Mycoremediation, the use of fungi to treat water and soil, could be the stormwater filter of the present and future. A couple of projects in Portland, Oregon are putting the science to the test.
According to Wikipedia, “one of the primary roles of fungi in the ecosystem is decomposition, which is performed by the mycelium. The mycelium secretes extracellular enzymes and acids that break down lignin and cellulose, the two main building blocks of plant fiber… The key to mycoremediation is determining the right fungal species to target a specific pollutant. Certain strains have been reported to successfully degrade the nerve gases VX and sarin.”
The speed at which the mushrooms break down materials is dependent on the molecular simplicity of the substance, the temperature, and the acidity of the environment. Generally fungi prefer warmer temperatures and a slightly acidic environment (pH of 4-5). In addition, the presence of oxygen is essential for the initial stages of degradation.
Dharma Rain Zen Center
Mushrooms sprouting from the planters designed to catch runoff as it flows off the Siskiyou Square site in Portland, near the intersection of Northeast 85th Avenue and Siskiyou Street, are no accident. Members of the Dharma Rain Zen Center, a Buddhist organization, planted them to test these theories. They are hoping to treat urban stormwater, removing potential pollutants such as heavy metals, hydrocarbons from vehicle fuel, and E coli and other bacteria.

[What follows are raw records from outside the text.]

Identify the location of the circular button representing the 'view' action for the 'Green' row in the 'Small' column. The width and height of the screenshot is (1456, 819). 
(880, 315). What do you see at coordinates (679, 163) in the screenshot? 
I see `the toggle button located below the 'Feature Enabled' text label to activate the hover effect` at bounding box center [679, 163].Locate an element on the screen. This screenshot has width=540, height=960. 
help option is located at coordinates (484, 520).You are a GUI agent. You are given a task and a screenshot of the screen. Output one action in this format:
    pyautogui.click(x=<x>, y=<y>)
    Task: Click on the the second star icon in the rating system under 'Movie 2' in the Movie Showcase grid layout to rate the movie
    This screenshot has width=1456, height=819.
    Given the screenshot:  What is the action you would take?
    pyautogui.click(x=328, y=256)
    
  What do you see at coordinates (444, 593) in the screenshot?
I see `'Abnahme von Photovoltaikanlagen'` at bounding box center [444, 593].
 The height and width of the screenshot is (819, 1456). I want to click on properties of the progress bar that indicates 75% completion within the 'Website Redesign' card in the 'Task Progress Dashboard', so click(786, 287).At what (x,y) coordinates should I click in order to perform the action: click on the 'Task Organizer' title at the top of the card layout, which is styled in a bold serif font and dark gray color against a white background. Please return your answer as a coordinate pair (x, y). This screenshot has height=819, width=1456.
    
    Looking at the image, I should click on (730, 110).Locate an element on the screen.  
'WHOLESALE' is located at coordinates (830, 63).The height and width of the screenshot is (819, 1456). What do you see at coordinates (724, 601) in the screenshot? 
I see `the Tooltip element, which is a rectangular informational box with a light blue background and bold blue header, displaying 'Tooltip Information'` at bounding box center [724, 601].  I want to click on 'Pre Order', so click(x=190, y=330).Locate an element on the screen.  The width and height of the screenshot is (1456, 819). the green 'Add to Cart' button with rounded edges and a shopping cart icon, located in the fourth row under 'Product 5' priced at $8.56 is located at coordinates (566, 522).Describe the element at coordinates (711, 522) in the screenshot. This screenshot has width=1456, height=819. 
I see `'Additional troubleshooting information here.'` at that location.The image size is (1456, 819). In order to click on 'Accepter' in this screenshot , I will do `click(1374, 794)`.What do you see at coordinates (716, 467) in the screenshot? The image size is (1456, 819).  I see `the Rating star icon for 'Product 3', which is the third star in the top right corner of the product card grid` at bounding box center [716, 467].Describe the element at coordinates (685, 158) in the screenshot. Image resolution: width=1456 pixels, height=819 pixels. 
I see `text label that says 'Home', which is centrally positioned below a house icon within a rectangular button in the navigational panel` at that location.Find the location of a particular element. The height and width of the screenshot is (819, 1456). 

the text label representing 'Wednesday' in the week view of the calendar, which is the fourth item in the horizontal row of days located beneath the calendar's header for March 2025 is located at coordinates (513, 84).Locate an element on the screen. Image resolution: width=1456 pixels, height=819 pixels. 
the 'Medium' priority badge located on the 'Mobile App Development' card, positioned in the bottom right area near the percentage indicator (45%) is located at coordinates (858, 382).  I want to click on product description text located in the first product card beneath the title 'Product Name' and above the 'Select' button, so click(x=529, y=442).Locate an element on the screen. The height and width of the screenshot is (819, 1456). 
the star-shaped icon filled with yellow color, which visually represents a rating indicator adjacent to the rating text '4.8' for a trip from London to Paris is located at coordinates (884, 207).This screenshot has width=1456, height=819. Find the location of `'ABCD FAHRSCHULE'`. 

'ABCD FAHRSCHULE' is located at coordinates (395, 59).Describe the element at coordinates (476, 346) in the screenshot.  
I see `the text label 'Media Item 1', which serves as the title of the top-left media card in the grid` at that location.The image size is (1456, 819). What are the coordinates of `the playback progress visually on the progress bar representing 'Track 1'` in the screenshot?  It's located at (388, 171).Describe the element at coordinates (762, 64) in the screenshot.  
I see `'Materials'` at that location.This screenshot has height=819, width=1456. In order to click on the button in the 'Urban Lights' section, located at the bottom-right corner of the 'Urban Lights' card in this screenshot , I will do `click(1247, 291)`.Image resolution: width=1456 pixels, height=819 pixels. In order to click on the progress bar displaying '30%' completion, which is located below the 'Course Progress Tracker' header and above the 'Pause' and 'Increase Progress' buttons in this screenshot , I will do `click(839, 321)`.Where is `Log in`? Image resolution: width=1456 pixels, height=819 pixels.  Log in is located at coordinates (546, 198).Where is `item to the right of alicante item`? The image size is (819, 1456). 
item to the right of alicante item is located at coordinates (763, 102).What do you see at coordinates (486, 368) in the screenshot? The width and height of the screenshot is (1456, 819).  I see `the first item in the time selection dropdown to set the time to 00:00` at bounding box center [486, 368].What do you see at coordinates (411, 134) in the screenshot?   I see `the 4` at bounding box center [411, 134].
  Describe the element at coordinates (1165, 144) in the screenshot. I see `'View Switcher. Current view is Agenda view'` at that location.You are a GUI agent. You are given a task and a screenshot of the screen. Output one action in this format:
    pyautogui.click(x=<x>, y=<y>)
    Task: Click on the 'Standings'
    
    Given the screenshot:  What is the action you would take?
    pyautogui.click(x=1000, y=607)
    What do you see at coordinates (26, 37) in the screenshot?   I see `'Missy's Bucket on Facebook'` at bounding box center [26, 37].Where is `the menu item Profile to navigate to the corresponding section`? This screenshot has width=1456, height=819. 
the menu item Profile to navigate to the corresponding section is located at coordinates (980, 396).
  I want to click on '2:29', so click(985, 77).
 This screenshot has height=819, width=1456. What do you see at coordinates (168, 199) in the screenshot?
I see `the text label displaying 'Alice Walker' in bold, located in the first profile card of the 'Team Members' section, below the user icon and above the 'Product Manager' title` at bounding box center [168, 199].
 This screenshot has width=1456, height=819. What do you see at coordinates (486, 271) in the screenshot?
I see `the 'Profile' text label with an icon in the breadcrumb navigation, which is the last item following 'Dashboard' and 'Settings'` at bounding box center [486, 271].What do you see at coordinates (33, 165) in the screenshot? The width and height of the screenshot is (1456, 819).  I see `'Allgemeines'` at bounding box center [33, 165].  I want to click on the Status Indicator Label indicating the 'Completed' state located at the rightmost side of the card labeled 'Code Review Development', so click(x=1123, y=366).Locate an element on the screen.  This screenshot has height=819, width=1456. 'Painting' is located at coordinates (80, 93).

The planters are being used to treat the contaminants of the 14-acre brownfield site, which used to be a rock quarry and construction landfill. It is hoped that test results will show that the mushrooms are having an effect on the cleanliness of the storm runoff. While mycoremediation has been around for a long time, there isn’t much empirical data to show that it actually works. The EPA has backed the project with a $200,000 grant.
Clean Water Services
Clean Water Services in Washington County is using mushrooms in another experiment to treat the waste water from street cleaning machines, removing the hydrocarbons from motor fuel. The results of the 90 day trial will be available later this summer. CWS hopes to use the mushroom-cleaned debris (mostly containing leaves and other natural debris) as a soil amendment for agriculture, saving the expense of disposing of the currently toxic remains.
Mary Vogel, principal of Portland-based sustainable urban design and planning firm PlanGreen, has long had an interest in mycoremediation and was happy to hear that it’s being incorporated in the Zen center brownfield cleanup. She’s hopeful that the technique will finally start to take off in the Portland-metro area.
“I’ve been waiting 30 years for mycoremediation to take hold in this community,” Vogel said. “It seemed like a no-brainer … We’re one of the leaders in stormwater (and) bioremediation, but we’re not using mushrooms.”